What kind of foundation do we have?

This post is a bit of a confession on my part.

As a bit of background, I started a new job a few weeks ago, and it has slowly come out that I am a pastor. As one might expect, this has lead to a lot of interesting conversations, and more than a few surprises. Chief among these is that, as a Canadian living in the South, I grew up hearing about the Bible belt and how there is a church on every corner and pretty much everybody down here goes to church. While I have found there to be a great deal of truth to these stereotypes (there’s not a church on every corner, but there are a lot of them, and a lot of folks do go to church, although not always for healthy reasons), the biggest surprise has been to discover through my job that not everyone has a healthy view of who Jesus is and why the Bible might be considered a trustworthy source of information on our situations in life. Even those who identify as “Christian” have views that make me stop and think. There are a lot of very different ideas and perceptions of Christianity at play in the world today, and some of them will show up where you least expect to find them.
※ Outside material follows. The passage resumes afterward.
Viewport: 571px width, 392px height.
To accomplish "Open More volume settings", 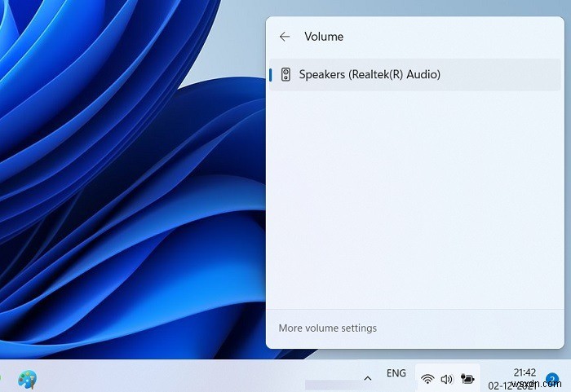I will pyautogui.click(x=328, y=328).
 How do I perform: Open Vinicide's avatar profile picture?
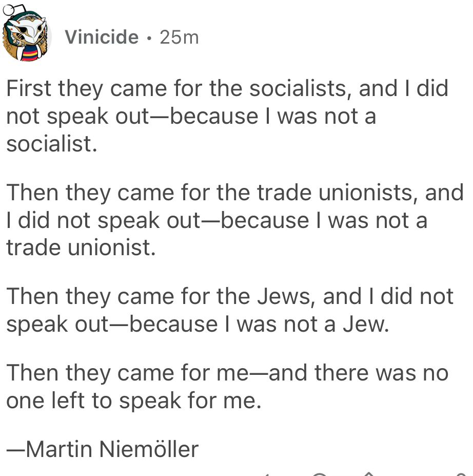27,34
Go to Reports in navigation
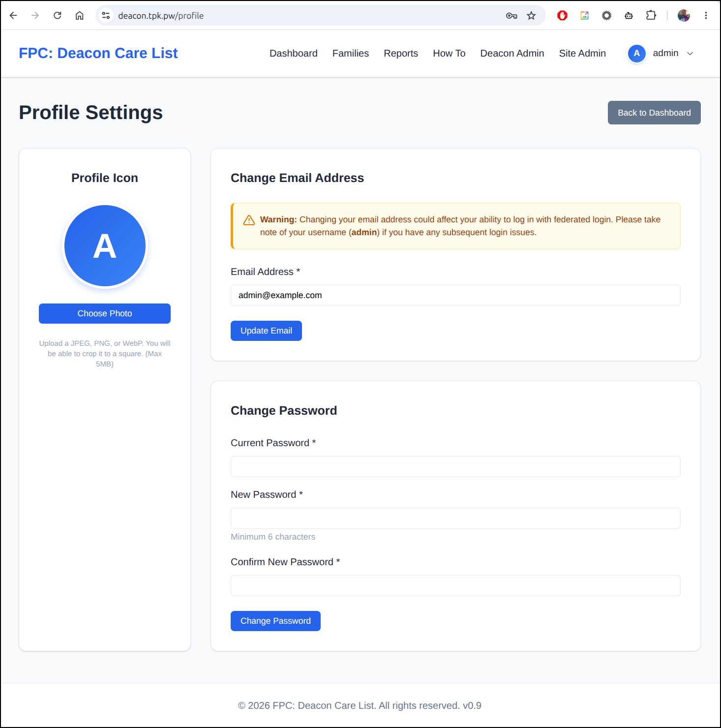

Now let me stress that I am not trying to encourage or force anyone into a box when it comes to who Jesus is and how He cares for you. I have my beliefs, and I’m pretty sure you have yours, and I want to be respectful of that. That being said, as a writer I cannot in good conscience talk about how Jesus is the hope and love that we need when we’re longing to be comforted in our darkest hours, and how He is the only one who ever really satisfies, without exploring how we can know that to be true. I can tell you that from my own experience, but if this is really true then there should be more to it than that.

As one of my job trainers said the other day, “I love to ask how come? How come Jesus? How come Jesus and not Mohammed? How come the Bible and not the Koran?” It’s easy to take those questions further, too. Why not New Age beliefs? Why not Buddhism? Or best yet, why not just whatever works for you?

Those are the kinds of questions I want to look at here in addition to the questions I’ve already been working through over the last month. I firmly believe that Jesus is the hope that we long for, and that He is the only one who can love as fully, in the midst of all our hurt. I will continue to explore those topics, but I also want to build an honest foundation for those beliefs. Like I said, if all of this is really true, and I believe it is, then there is so much more to explore.